Candi yang pertama kami kunjungi adalah Candi Boyolangu atau Candi Gayatri yang berada di wilayah Desa Boyolangu. Candi ini sesuai dengan namanya, terdapat arca Gayatri. Candi ini merupakan tempat penyimpanan abu jenazah Gayatri, nenek dari Prabu Hayam Wuruk. Gulung Tukar dan kerabat beberapa kali merespons situs ini ke dalam karya visual. Seperti pada karya kami Trimantra Duduk Bersila yang mendapatkan silver award pada Erlangga Installation Festival 2022 terinsipirasi dari candi ini. Alfiah Rahdini, pada karyanya berjudul Sri Naura Paramita yang dipamerkan di Jakarta Biennale 2021 juga kami rasa salah satu inspirasinya dari Candi Gayatri ini. Sebab, ketika dia menjadi salah satu seniman untuk agenda Layar Berkembang, Kemudi Diputar (2021) ia sempat mengunjungi Candi Gayatri untuk riset.

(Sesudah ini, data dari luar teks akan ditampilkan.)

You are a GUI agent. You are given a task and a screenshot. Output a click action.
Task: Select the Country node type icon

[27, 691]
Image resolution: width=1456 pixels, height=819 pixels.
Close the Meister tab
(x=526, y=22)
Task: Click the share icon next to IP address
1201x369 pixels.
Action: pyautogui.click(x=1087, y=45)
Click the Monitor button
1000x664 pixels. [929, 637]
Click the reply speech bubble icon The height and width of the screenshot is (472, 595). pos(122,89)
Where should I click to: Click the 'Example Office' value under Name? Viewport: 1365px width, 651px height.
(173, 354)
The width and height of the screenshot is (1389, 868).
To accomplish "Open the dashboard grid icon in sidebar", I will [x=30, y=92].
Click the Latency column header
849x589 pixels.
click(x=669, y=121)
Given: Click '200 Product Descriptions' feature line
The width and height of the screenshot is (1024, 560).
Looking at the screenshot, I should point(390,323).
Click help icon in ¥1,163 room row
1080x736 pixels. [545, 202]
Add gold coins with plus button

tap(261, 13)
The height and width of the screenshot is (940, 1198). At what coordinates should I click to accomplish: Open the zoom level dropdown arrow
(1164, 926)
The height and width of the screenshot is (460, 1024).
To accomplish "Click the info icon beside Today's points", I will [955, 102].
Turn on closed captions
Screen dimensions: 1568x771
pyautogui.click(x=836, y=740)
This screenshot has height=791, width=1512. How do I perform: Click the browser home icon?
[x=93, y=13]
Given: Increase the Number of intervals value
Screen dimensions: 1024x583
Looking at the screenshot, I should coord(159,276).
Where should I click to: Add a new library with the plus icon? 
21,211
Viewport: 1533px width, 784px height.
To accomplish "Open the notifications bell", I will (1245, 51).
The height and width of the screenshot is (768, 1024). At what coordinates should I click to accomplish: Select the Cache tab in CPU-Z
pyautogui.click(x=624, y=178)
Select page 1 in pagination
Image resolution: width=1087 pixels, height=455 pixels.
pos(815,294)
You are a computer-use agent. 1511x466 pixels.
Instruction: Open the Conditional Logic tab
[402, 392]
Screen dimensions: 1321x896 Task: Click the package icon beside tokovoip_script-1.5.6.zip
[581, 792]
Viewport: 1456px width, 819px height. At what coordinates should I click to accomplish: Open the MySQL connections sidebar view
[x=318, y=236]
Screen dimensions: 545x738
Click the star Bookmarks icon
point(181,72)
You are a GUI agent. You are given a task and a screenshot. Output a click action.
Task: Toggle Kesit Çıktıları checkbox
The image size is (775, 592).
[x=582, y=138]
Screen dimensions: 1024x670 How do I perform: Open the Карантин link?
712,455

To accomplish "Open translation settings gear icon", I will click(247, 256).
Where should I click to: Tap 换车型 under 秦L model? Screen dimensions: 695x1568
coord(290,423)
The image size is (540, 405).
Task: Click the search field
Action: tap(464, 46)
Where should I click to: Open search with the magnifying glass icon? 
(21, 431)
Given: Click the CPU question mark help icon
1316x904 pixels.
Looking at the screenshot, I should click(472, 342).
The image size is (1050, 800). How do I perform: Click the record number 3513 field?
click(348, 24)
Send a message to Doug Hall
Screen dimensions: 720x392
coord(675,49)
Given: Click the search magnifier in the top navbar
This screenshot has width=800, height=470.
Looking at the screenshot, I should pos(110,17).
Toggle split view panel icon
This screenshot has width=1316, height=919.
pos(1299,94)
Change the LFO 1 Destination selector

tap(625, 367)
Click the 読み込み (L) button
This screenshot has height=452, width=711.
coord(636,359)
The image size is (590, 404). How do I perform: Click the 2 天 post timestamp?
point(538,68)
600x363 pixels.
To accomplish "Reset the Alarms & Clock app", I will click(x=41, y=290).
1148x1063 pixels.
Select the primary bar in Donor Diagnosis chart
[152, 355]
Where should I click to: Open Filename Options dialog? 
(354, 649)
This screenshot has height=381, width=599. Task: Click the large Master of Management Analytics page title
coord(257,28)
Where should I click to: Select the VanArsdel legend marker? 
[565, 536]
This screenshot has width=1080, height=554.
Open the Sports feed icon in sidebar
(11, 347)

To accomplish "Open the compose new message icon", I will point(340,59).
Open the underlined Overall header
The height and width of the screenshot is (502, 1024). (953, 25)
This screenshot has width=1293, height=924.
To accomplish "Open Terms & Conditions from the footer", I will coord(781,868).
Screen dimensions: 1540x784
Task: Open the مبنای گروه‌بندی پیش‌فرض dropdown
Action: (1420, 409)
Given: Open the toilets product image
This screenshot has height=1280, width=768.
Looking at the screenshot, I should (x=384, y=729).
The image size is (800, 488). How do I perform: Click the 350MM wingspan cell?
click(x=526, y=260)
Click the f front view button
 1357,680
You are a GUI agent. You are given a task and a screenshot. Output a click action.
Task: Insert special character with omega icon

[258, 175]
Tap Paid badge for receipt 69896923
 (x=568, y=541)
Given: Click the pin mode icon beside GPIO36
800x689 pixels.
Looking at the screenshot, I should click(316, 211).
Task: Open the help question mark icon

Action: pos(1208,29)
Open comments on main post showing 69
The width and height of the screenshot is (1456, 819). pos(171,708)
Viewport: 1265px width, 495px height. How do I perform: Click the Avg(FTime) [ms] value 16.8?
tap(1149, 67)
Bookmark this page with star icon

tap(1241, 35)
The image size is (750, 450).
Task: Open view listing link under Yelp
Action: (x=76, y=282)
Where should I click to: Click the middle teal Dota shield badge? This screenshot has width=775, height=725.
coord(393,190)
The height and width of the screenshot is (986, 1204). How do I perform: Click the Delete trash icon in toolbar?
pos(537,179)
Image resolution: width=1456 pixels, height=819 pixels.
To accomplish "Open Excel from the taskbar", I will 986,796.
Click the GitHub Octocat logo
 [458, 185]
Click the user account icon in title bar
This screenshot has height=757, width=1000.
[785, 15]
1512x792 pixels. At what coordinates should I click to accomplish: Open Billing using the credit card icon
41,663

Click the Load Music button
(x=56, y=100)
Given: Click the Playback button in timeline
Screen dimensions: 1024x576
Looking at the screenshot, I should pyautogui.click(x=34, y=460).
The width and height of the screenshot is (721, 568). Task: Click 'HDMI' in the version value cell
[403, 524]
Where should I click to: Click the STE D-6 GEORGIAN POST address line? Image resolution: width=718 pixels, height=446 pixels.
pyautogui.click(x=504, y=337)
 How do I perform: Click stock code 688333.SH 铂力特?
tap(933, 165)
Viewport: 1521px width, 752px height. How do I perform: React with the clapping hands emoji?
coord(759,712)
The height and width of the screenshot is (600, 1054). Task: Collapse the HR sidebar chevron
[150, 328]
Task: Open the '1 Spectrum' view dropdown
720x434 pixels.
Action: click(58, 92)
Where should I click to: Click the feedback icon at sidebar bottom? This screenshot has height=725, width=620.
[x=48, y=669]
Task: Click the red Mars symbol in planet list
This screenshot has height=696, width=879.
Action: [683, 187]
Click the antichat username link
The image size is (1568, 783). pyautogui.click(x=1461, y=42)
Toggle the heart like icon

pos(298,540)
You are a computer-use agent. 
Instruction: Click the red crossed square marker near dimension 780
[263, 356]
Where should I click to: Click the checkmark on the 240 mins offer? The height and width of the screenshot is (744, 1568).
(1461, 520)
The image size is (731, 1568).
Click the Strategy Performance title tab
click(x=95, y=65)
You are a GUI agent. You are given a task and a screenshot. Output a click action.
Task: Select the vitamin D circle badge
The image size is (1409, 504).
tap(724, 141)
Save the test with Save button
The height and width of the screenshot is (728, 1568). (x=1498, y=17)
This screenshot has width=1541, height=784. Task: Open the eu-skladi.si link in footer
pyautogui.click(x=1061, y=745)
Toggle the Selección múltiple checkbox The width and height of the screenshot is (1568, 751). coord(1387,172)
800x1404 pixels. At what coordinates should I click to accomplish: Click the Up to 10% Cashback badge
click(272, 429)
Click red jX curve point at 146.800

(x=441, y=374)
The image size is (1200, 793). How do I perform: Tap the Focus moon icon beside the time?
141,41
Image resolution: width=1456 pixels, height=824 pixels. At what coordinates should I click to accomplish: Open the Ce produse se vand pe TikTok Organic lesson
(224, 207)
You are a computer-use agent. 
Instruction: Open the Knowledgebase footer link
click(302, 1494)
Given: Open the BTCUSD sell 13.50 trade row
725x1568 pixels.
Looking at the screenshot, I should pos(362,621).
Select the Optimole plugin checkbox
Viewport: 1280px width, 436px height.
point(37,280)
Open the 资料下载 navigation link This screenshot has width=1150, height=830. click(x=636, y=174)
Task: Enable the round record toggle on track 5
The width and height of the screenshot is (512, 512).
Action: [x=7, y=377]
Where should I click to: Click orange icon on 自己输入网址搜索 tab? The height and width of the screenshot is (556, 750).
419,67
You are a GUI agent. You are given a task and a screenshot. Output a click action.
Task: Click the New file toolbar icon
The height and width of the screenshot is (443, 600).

Satu hal yang mencuri perhatian dari Candi Gayatri ini secara fisik adalah kepala dan tangannya yang hilang. Selain itu cerita Gayatri sebagai wanita yang berperan penting dalam kerajaan Majapahit juga mengaitkannya pada isu kesetaraan gender dan feminisme. Lebih khusus jika membicarakan tentang bagian tubuh arca yang hilang, aku dan Ella mempertimbangkan dua kemungkinan. Pertama, kepala atau tangan arca tersebut menjadi koleksi, entah lembaga atau perorangan, karena pada masa penjajahan Belanda banyak bagian situs-situs bersejarah yang diambil dan dibawa ke negara Belanda. Kemungkinan kedua, patung-patung itu memang di rusak saat agama Islam mulai masuk ke Indonesia.
Kemungkinan pertama didukung karena memang banyak artefak sejarah Indonesia yang berada di Belanda, dipamerkan di beberapa museum atau disimpan di tempat khusus. Contohnya seperti fosil Homo wajakensis yang ditemukan di Tulungagung juga berada di Belanda. Museum wajakensis di Tulungagung hanya mendapatkan replikanya. Pun bukan hanya arca Gayatri di ini yang kehilangan bagian tubuhnya, tapi banyak arca di candi-candi lainnya juga kehilangan bagian tubuhnya. Sedangkan kemungkina kedua didukung oleh cerita-cerita seperti penguburan Candi Borobudur hingga serupa bukit.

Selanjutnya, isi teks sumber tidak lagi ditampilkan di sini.